「堀川沿い 旧料理店の解体申請 河村市長 所有者に“待った”」という記事が新聞のトップだった。
市長が古い建造物の保存に関心があることを、ちらほらと聞いていたところに、今回の件。「古き良き建築物を残したいけど、マンション建てた方が儲かる。残してって勝手に言うけど、保存費用は誰も負担してくれないじゃない!」のような事例。まちなみは誰のもの? それを守るのは誰?
価値があり保存すべきなら、もっと多くの人の声、関心を集めては…と思う。難しいことだけど、専門家、地域住民、学生、市役所の人たち。新聞を読むと、市長の独断に見える。

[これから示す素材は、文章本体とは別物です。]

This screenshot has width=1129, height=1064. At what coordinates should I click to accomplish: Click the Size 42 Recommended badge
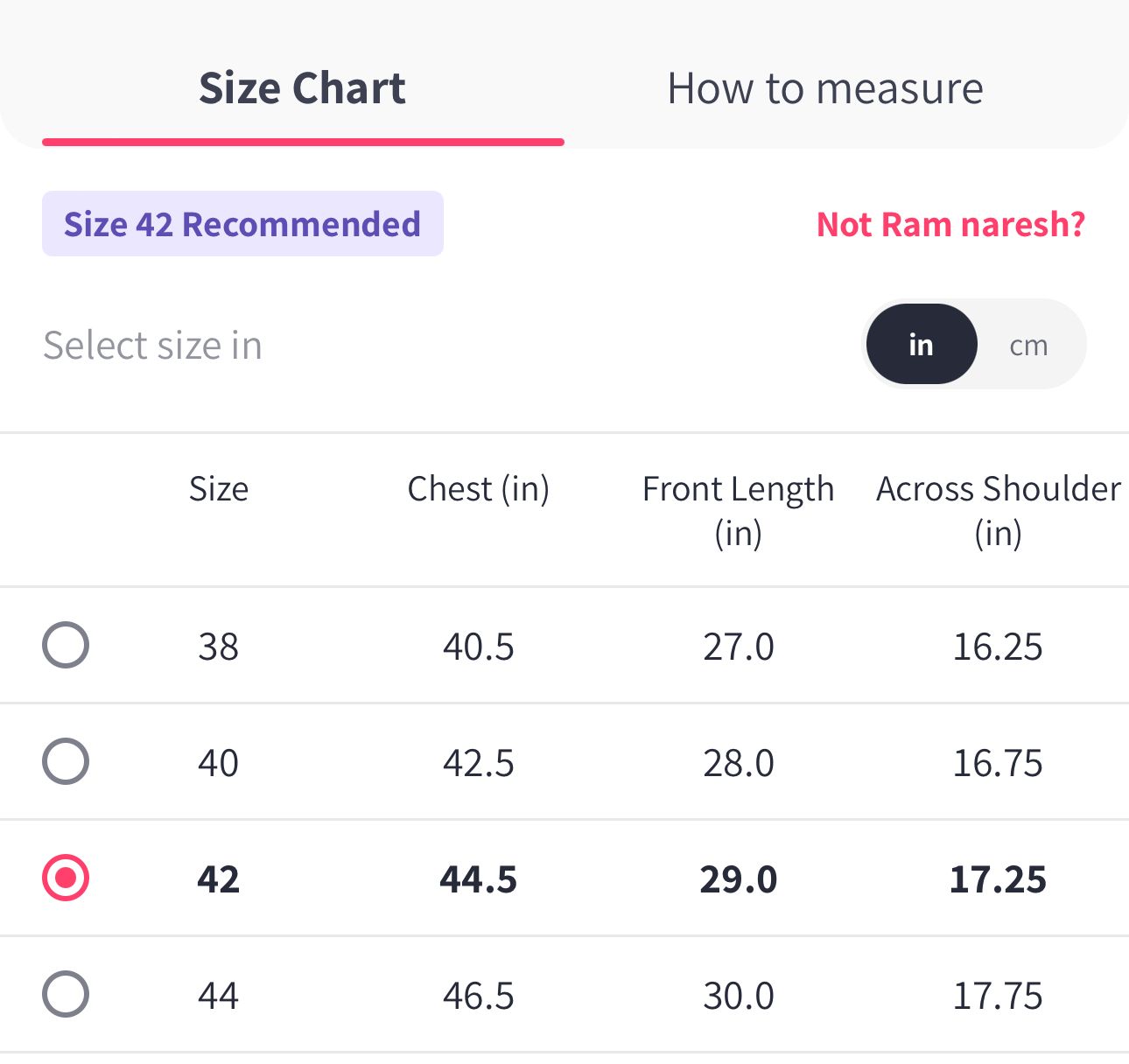click(x=242, y=225)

かつて価値のある建物の所有者で、残したくても残せなかった人は大勢いて(市の指定文化財にしてほしかったけどならなかったなど)、この記事をどんな思いで見ているのか。必ずしもポジティブではないはず。市長は、一つ事例を作った時に、他のすべても引き受ける覚悟があるのだろうか? 子どもたちにまちなみ保存を伝える機会があるけれど、その課題解決力は大人だって乏しい。あぁ、難しい。古いもの、年を重ねているものに、近頃めっぽう弱いワタクシ。